* Stated task *
Please state how many lines in the entries contain the word "Open". Give only the number.

Data records:

──────

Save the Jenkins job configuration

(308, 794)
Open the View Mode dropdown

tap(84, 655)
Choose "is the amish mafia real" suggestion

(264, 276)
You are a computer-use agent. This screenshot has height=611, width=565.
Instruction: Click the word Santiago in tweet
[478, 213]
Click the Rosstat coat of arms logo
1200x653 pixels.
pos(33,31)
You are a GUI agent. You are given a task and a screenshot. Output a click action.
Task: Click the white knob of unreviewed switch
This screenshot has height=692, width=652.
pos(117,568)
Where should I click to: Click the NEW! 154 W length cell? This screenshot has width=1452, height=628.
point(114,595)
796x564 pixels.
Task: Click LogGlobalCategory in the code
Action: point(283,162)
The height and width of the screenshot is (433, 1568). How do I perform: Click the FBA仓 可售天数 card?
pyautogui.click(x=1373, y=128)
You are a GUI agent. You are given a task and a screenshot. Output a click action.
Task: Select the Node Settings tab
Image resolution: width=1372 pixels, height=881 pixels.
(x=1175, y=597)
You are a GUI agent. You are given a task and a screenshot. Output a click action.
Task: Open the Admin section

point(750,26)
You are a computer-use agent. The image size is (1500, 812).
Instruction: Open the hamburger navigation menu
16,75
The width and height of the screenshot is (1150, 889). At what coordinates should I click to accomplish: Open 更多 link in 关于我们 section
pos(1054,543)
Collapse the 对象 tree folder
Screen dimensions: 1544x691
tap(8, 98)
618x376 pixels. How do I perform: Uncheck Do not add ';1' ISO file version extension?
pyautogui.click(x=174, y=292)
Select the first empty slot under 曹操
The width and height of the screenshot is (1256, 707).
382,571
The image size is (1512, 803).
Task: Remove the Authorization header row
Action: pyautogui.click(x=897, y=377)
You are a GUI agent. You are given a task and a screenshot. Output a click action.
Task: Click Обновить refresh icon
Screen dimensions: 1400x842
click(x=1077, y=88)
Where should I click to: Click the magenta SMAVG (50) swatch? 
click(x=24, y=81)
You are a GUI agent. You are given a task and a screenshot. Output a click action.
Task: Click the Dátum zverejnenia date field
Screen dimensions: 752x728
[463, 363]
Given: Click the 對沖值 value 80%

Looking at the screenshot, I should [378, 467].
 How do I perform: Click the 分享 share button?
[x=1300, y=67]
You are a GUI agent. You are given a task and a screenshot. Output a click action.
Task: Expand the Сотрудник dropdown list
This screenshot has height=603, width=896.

──────

* Correct result *
4